In 2008, great changes occurred in the United States and globally, including the election of Barack Obama and the Great Recession. Most of the media attention regarding the great recession did not begin in earnest until the fall of 2008. There were several events that led to the financial crisis. The Federal Reserve continued lowering interest rates throughout 2008 to spur growth in the declining housing market, and Bear Sterns, a brokerage firm, collapsed in March of 2008. The feds took over Fannie Mae and Freddie Mac in September of 2008, and the next week Lehman Brothers filed for bankruptcy. The impact of the crisis was felt in higher education. Endowment values decreased substantially, students’ ability to afford college was hampered as home values dropped, and many colleges tightened budgets by asking faculty and staff to reduce salaries, lay off personnel, or cut academic programs.
Did the Great Recession impact students’ long-term post-college goals? It is important to note that by the time Lehman Brothers filed for bankruptcy the Freshman Survey administration was closed. Therefore, incoming students responses were not influenced by the main thrust of the financial crisis that preceded the Lehman Brother’s collapse. However, it is possible that students may have been influenced by the media coverage while the survey was open during March 2008 to late September 2008.
The TFS has been asking students about long-term goals since 1971. We have found that the student responses have varied across the years. What is relevant is how students have internalized or perceived the economic crisis in their long-term goals.
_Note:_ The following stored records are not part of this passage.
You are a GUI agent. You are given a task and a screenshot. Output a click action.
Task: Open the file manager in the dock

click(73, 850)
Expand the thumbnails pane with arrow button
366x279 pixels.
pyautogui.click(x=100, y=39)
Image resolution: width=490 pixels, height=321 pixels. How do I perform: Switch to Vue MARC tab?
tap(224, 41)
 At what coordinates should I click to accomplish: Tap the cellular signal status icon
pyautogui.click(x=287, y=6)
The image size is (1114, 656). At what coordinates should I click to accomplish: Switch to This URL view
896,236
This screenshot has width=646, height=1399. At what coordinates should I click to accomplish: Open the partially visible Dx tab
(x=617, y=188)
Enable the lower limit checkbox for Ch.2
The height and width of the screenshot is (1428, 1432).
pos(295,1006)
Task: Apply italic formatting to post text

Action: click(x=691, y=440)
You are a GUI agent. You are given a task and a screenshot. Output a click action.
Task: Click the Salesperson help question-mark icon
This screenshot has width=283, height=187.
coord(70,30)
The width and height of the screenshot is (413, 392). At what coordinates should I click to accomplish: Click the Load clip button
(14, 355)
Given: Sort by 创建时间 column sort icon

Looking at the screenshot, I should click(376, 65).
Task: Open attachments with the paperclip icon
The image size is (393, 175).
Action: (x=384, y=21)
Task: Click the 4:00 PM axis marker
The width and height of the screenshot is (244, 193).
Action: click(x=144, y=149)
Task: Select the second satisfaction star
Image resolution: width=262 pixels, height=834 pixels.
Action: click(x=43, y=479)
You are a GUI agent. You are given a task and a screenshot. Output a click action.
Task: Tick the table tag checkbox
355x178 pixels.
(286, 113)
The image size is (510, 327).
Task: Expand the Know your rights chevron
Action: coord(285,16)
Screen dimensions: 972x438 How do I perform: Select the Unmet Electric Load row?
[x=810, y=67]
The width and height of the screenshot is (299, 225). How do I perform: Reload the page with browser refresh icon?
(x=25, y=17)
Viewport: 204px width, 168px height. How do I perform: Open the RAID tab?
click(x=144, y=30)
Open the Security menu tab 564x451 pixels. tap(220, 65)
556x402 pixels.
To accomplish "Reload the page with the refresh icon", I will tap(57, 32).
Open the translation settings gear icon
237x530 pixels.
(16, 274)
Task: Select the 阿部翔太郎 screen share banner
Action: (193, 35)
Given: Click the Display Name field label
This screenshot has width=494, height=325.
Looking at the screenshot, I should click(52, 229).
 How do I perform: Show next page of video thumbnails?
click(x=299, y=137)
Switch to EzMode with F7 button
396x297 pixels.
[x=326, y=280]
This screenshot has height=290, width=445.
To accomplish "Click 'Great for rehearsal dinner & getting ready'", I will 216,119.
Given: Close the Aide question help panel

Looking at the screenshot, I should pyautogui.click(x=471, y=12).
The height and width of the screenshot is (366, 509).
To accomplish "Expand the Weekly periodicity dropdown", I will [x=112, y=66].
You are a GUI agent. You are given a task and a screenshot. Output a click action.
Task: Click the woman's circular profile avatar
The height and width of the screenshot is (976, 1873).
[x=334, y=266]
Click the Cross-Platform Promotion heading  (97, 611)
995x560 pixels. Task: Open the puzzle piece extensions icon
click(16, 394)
The top three goals in 2007 and 2008 were the same: “raising a family”, “being well of financially”, and “helping others who are in difficulty” (See Figure 1). There was a 3.7 percentage point increase in students reporting it was essential to be well off financially. On the other hand, there was a 0.6 percentage point decrease in students saying that raising a family was an “essential” goal for them. More than one-quarter of incoming students indicated that helping others in need was an “essential” goal. In sum, the overall trend of college goals was not affected, but we do see a slight bump in the proportion of students placing greater importance on being well off financially.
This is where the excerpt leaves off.